Niccolò da Tolentino

Niccolò da Tolentino
Not be confused with Saint Nicholas of Tolentino.
Niccolò da Tolentino portrayed in The Battle of San Romano by Paolo Uccello.

Niccolò Mauruzzi (or Mauruzi), best known as Niccolò da Tolentino (c. 1350 – March 20, 1435) was an Italian condottiero.

Biography

A member of the Mauruzi della Stacciola family of Tolentino, he fled from that city in 1370 after a dispute with his relatives. He therefore fought under several condottieri. In 1406–1407 he commanded the troops of Gabrino Fondulo, lord of Cremona, and subsequently was under Pandolfo III Malatesta, lord of Fano and Cesena.

After obtaining the title of count and the castle of Stacciola near the Metauro river from Malatesta, he was hired by numerous Italian lords, including Filippo Maria Visconti, Queen Joan II of Naples and the Republic of Florence (1425). In 1431 he was made seignior of Borgo San Sepolcro by Papal decree, but the following year he lost it as he passed under the Florentines, whose armies he led from June 1423 to May 1434, with intervals as Papal commander-in-chief in 1424 and 1428–1432, and commander of Milanese troops in 1432.
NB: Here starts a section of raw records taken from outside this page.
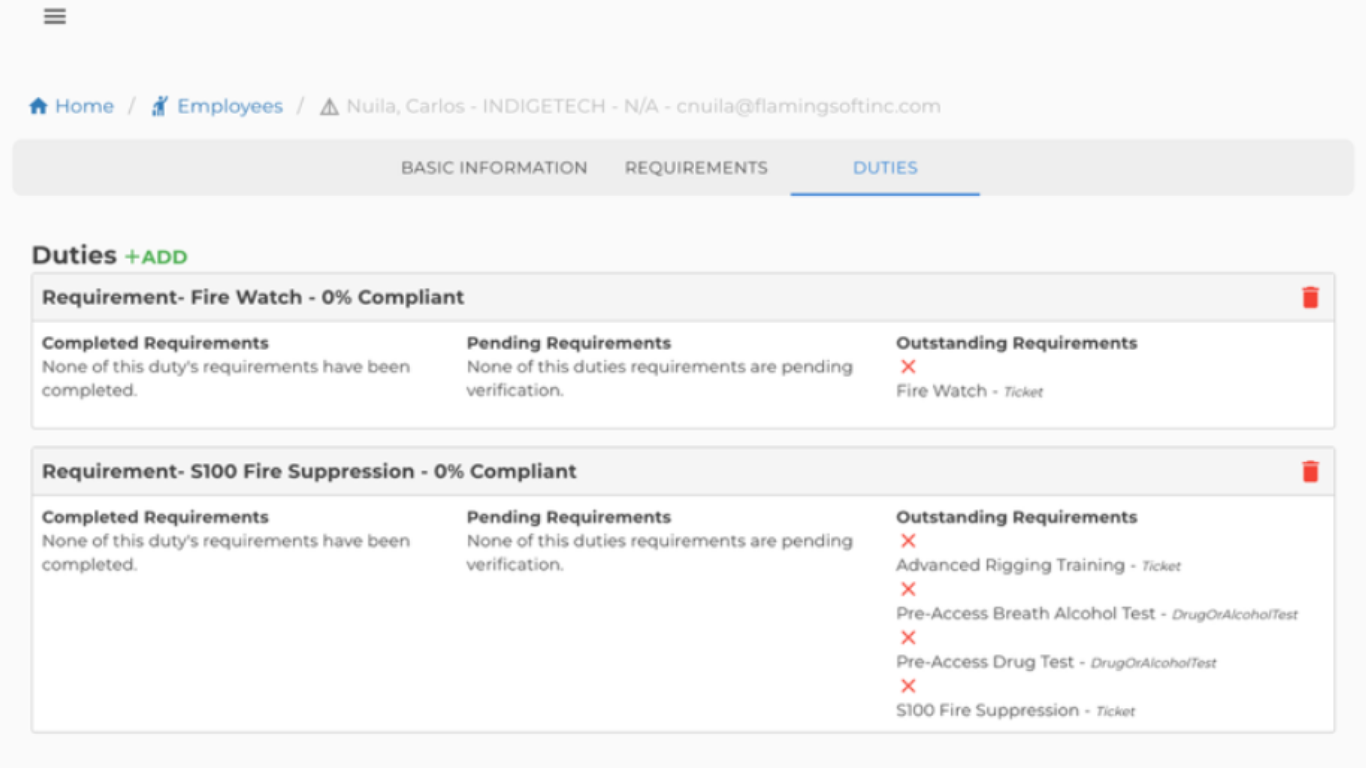Open the hamburger navigation menu

pyautogui.click(x=55, y=17)
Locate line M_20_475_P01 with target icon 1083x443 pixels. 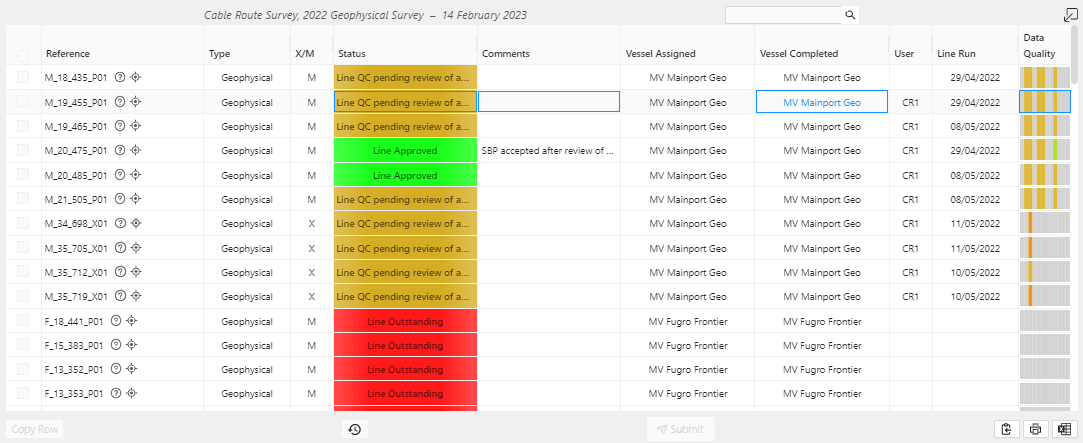pos(135,150)
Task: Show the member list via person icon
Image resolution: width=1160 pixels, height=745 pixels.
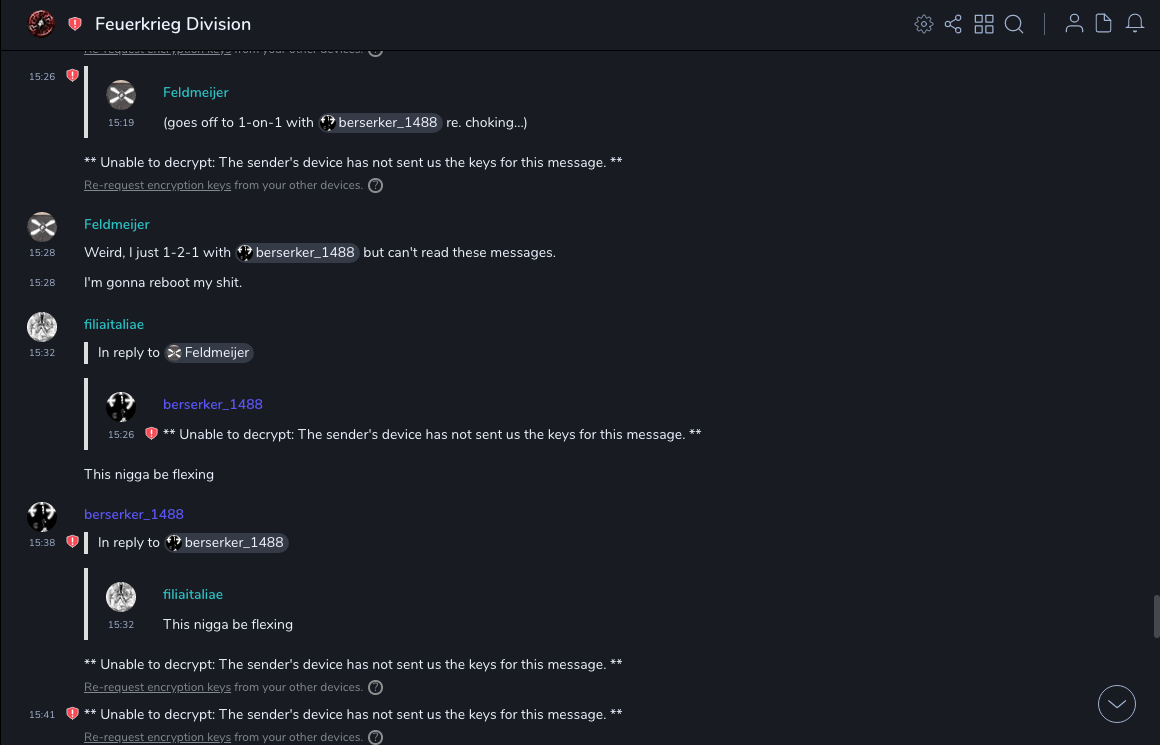Action: coord(1074,24)

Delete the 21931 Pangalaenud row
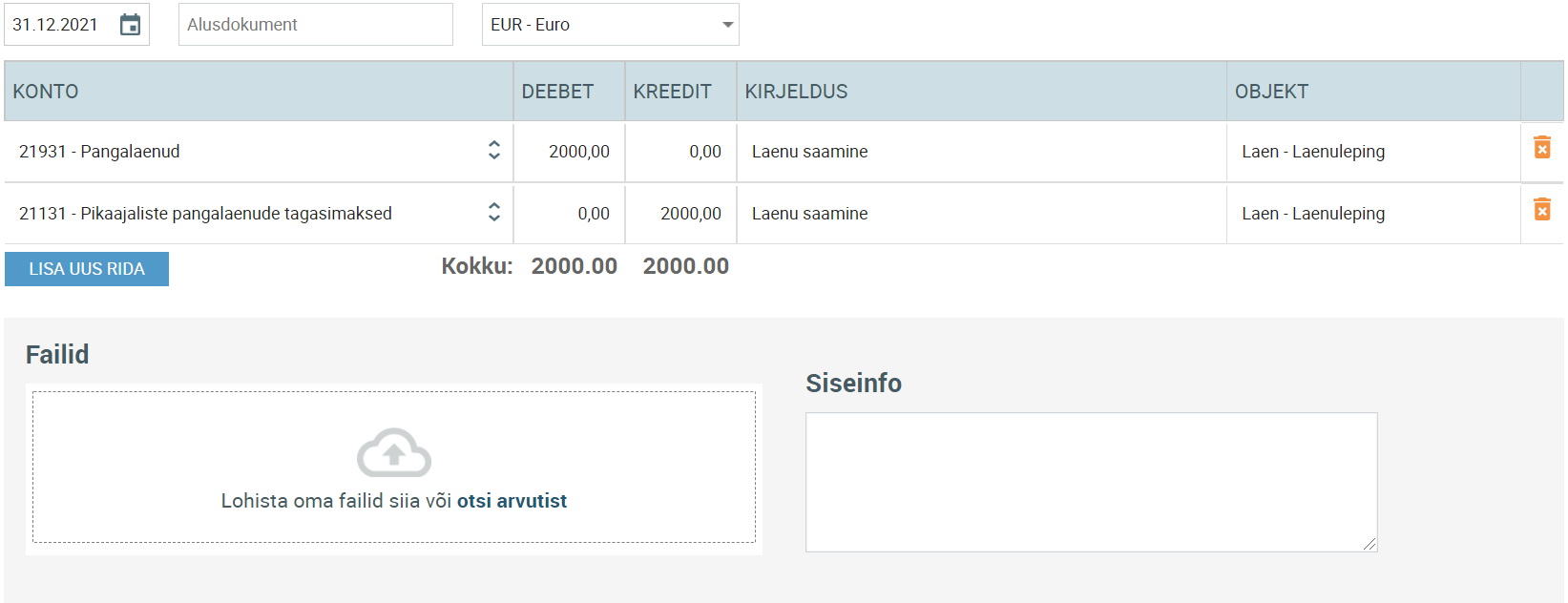click(x=1541, y=147)
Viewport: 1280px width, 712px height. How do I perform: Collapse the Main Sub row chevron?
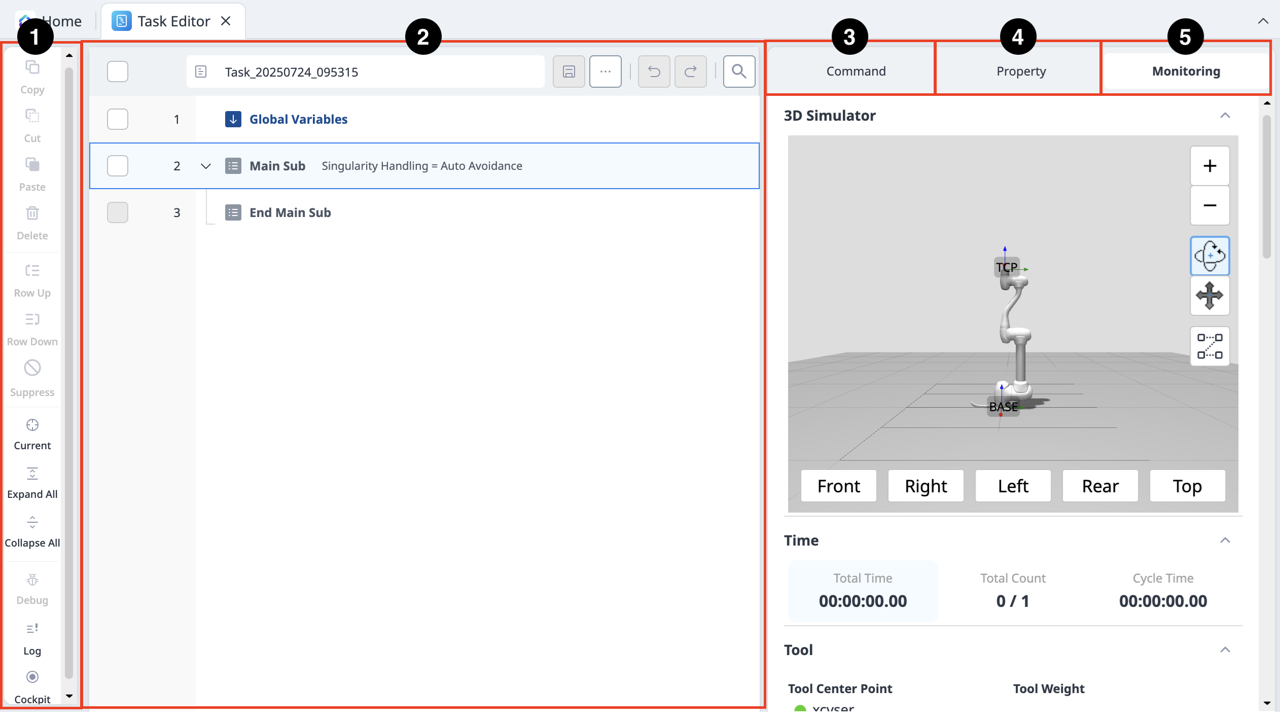[206, 165]
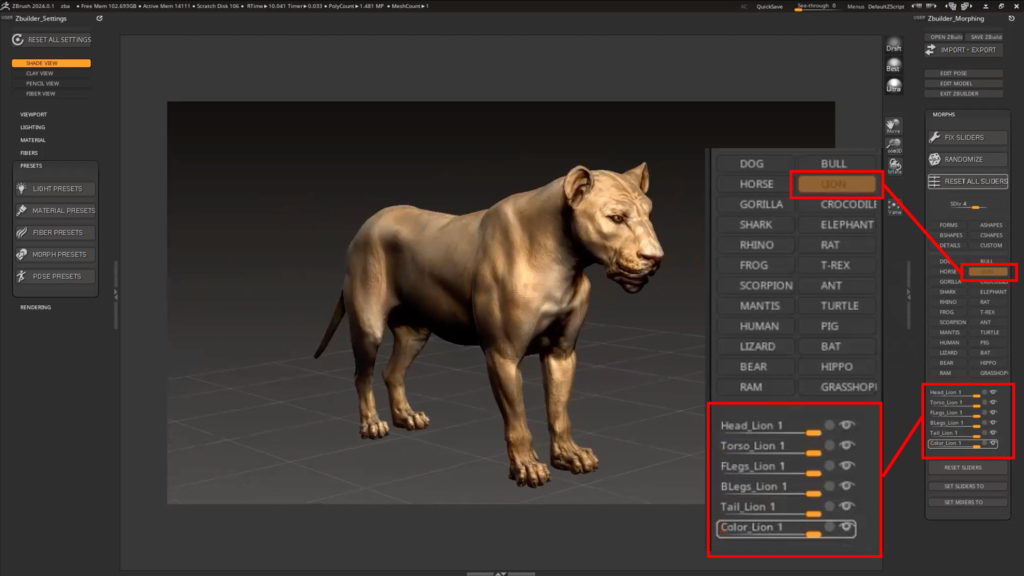Image resolution: width=1024 pixels, height=576 pixels.
Task: Enable the Clay View mode
Action: 41,73
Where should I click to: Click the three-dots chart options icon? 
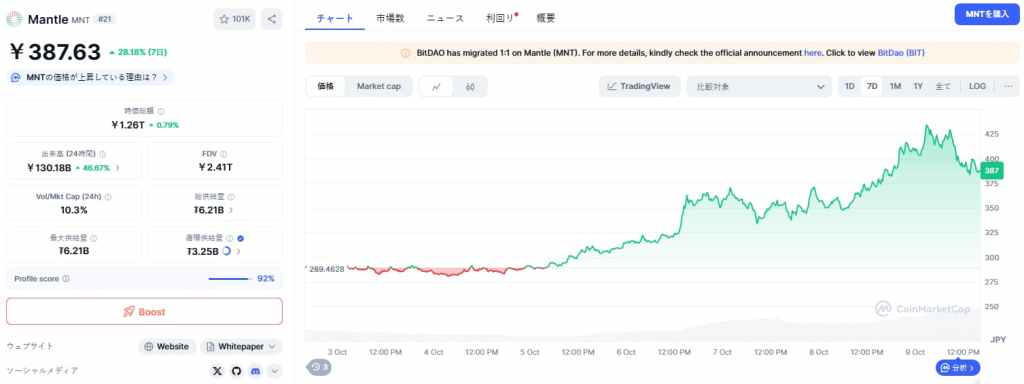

For Florence he seized Brescia and won the Battle of Maclodio (October 12, 1427). After these successes he was appointed capitano generale (commander-in-chief) of the Republic in 1431 and in 1432 he was sent as commander of coalition against Francesco I Sforza in Romagna, where he was victorious at the Battle of San Romano, and was commemorated in a painting of the battle by Paolo Uccello. A portrait of Niccolò was executed in Santa Maria Novella as memory of his deeds.

In 1434 he was captured by the Visconti and thrown into a ravine. He survived, but died of the wounds the following year at Borgo Val di Taro. He was buried in Santa Maria del Fiore in Florence. A celebrating fresco by Andrea del Castagno was commissioned over his tomb by the Florentine commune.

His son Cristoforo da Tolentino was also a condottiero.

Sources

  • Rendina, Claudio (1999). I capitani di ventura. Rome: Newton Compton.